As a civil lawyer who has worked in the sexual abuse area for more than two decades, I can say the problems are not limited to the criminal justice system where the stakes are, admittedly, so high. They pervade the civil justice system as well.
Even where our laws have been changed for the better, stereotypes and preconceptions that put victims in the worst possible light abound and are used regularly to try and discredit their allegations of sexual misconduct and minimize or explain away the resulting harms.
In my experience, it is not only women (including those victimized as children) but also gay and aboriginal male participants in our legal systems who are routinely the targets of outdated — and dare I say, discriminatory — attitudes and assumptions.
So what, in the legal arena, can be done to mitigate these endemic problems without undermining principles we cherish and need to uphold, like the presumption of innocence and the defence’s right to know the case against it?
I have two proposals that I believe would help level the legal playing field in sexual abuse cases.
The first is that self-identified survivors of sexual abuse (male and female) contemplating entering into, or at the front end of, the criminal justice system be offered confidential and privileged, government-funded legal advice about their rights and obligations before they proceed or continue down the criminal road.
This would mean that before the police agree to take their detailed statements, the police would be required to:
(i) caution would-be complainants that they have the option to receive confidential, free, and timely advice from a lawyer;
(ii) give out the contact information needed to access this advice; and
(iii) invite them to return after they have spoken with a lawyer for this purpose.
Of course, this measure would not preclude a person who has just been sexually assaulted from first making a brief report to the police and being taken to the hospital for medical attention and preservation of evidence by undergoing a rape kit.
If the police have already taken a statement without providing this caution, then the police (or victims’ services) should be mandated to proactively extend the offer of legal advice to sexual assault complainants because it is never too late to be informed of one’s legal rights and obligations.

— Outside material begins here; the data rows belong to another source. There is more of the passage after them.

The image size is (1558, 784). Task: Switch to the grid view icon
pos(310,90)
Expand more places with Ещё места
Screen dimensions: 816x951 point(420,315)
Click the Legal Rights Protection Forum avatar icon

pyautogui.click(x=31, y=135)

The police and Crown attorneys must be trained to park their distrust of lawyers, and especially those acting for complainants or potential complainants (something I have direct experience with), at the door. While nobody can be forced to seek or take legal advice, doing so should be actively encouraged by our police forces, and the innuendo, paternalism, and body language that is so often used by police to discourage this from happening must end.
Too many times have I seen and had to work with the fallout from clients who were emotionally overwrought and completely unprepared when they gave their police statements.
They had never told their story before — certainly not in the detail required by the police; they had not thought through the sequence of events; the timing; what the perpetrator was wearing; or which hand he used to do what. Indeed, their very coping mechanism was to avoid thinking of such details.
The telling of their story to an authority figure like a police officer who listens, often sympathetically, and takes them seriously, can be hugely cathartic, but at what cost?
Had they understood how their every word or omission would be dissected and used against them in the future, and how the criminal process works, I wonder how many of the already few victims we know report sexual crimes would have participated willingly in the criminal process.
My second, and related proposal, is that legal alternatives to the criminal justice system be promoted and not ignored or given only passing lip service. These alternatives include administrative processes such as those before criminal injuries compensation boards, human rights tribunals, and various professional bodies, as well as civil lawsuits.
While by no means a panacea, and certainly not a feasible option in all situations, where it is available, the civil justice system offers to sexual abuse victims many tangible advantages over its criminal counterpart.
To start with, it is a process over which victims have direct control. They are parties, not mere witnesses as are complainants in criminal court proceedings. This means they are decision-makers. They also have their own lawyers representing their and only their interests.
As well, their perpetrators are compellable, meaning they cannot hide behind the right to remain silent and must answer to the allegations against them by producing relevant documents and submitting to pretrial and trial examinations. In other words, disclosure is a two-way process.
As we all know, the standard of proof is the lower one of a balance of probabilities, instead of proof beyond a reasonable doubt. As well, the application of the laws of evidence, such as for the admission of similar-fact evidence, tends to be less stringent in civil cases.
The civil courts’ reach is also much broader, extending to make accountable not only the direct perpetrators of sexual assault but also their enablers and others responsible at law for creating risky enterprises.
The Ontario government’s soon-to-be introduced pilot project to make available four hours of government-funded independent legal advice to victims of sexual assault is an essential first step in achieving what my experience tells me is needed and long overdue.
I hope it allows for those accessing the program to be triaged in a meaningful manner so they are able to receive the kind of advice they need, bearing in mind that some will be in crisis when they call, and most will need advice not just about the criminal justice system but about all their legal options.
Sexual assault, sexual harassment, sexual misconduct, and sexual abuse — whatever one calls it — is a fundamental and grievous wrong recognized as such in all areas of the law. Those who survive it deserve to know this and to be empowered to make informed choices about which, if any, legal recourse they will pursue.
Elizabeth Grace is a partner with Lerners LLP in Toronto.